January 10, 20252 min read
Building Production RAG Systems: Lessons from the Trenches
A deep dive into building retrieval-augmented generation systems that actually work at scale, covering architecture decisions, embedding strategies, and production pitfalls.
RAG LLM Production ML Vector Databases
Building RAG systems that work in demos is easy. Building RAG systems that work in production is a different story entirely.
After deploying multiple RAG systems at scale, I've learned that the gap between a working prototype and a production system is enormous. Here's what I've learned.

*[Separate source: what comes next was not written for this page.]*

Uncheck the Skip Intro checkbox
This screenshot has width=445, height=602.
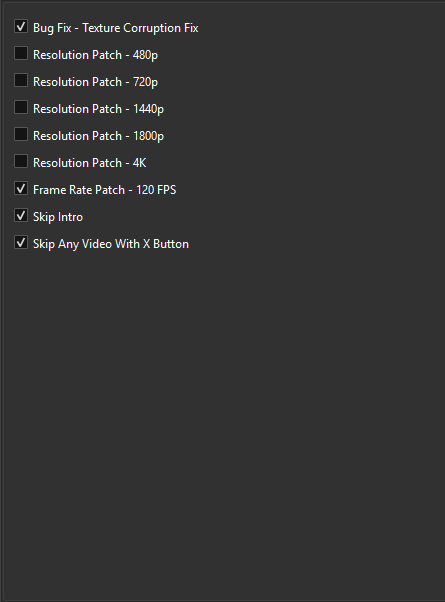pos(21,215)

## The Architecture Decision
The first critical decision is your retrieval architecture. There are three main approaches:
1. **Naive RAG**: Simple semantic search + LLM generation
2. **Advanced RAG**: Query rewriting, reranking, and hybrid search
3. **Modular RAG**: Composable pipeline with specialized retrievers
For production systems, I strongly recommend starting with Advanced RAG and evolving to Modular RAG as needed.
## Embedding Strategy
Your embedding model choice matters more than you think. Here's my hierarchy:
- **General purpose**: text-embedding-3-small (OpenAI) for most use cases
- **Domain specific**: Fine-tuned embeddings for specialized vocabularies
- **Multilingual**: multilingual-e5-large for multi-language content
## Production Pitfalls
### 1. Chunk Size Matters
Too small = fragmented context. Too large = diluted relevance.
Sweet spot: 512-1024 tokens with 50-100 token overlap.

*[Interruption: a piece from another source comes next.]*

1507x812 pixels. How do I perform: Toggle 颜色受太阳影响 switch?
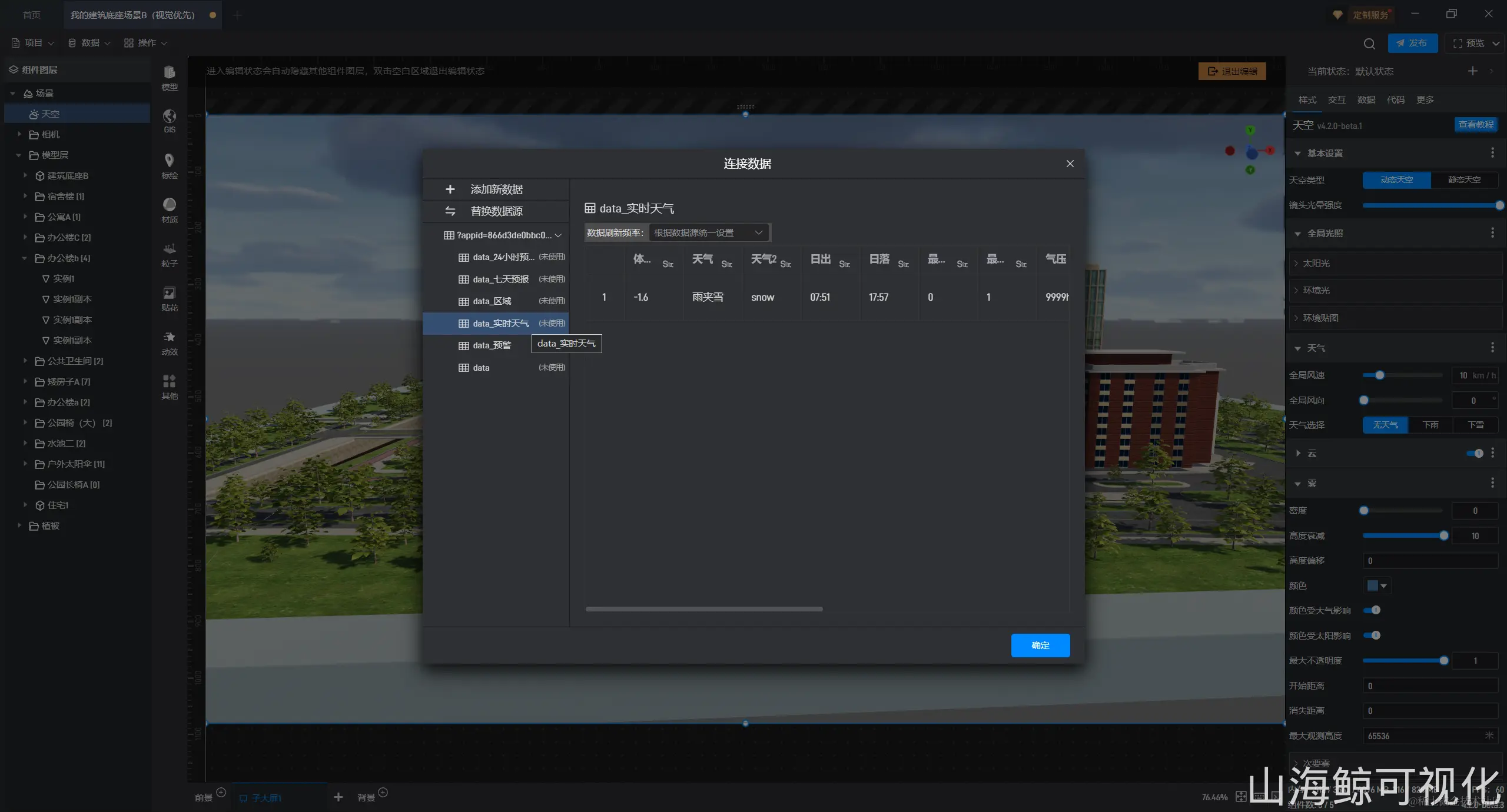(x=1372, y=635)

### 2. Hybrid Search is Non-Negotiable
Pure semantic search misses keyword-specific queries. Combine:
- BM25 for keyword matching
- Vector search for semantic understanding
- Reranking for precision
### 3. Evaluation is Everything
You can't improve what you can't measure. Track:
- Retrieval recall@k
- Answer faithfulness
- Answer relevance
- End-to-end latency
## The Code
```python
class RAGPipeline:
def __init__(self, vector_store, reranker, llm):
self.vector_store = vector_store
self.reranker = reranker
self.llm = llm
async def query(self, question: str, k: int = 10) -> str:
# Retrieve
candidates = await self.vector_store.search(question, k=k * 3)
# Rerank
ranked = await self.reranker.rerank(question, candidates, top_k=k)
# Generate
context = self._build_context(ranked)
response = await self.llm.generate(
system=RAG_PROMPT,
user=f"Context:\n{context}\n\nQuestion: {question}"
)
return response
```
## Lessons Learned
1. **Start simple, add complexity gradually** - Don't over-engineer from day one
2. **Monitor everything** - Log retrieval scores, latency, and user feedback
3. **Build feedback loops** - Let users flag bad answers
4. **Cache aggressively** - Most queries are repetitive
5. **Test with real data** - Synthetic data gives false confidence
## Conclusion
Production RAG is an ongoing process, not a one-time implementation. Build for iteration, not perfection.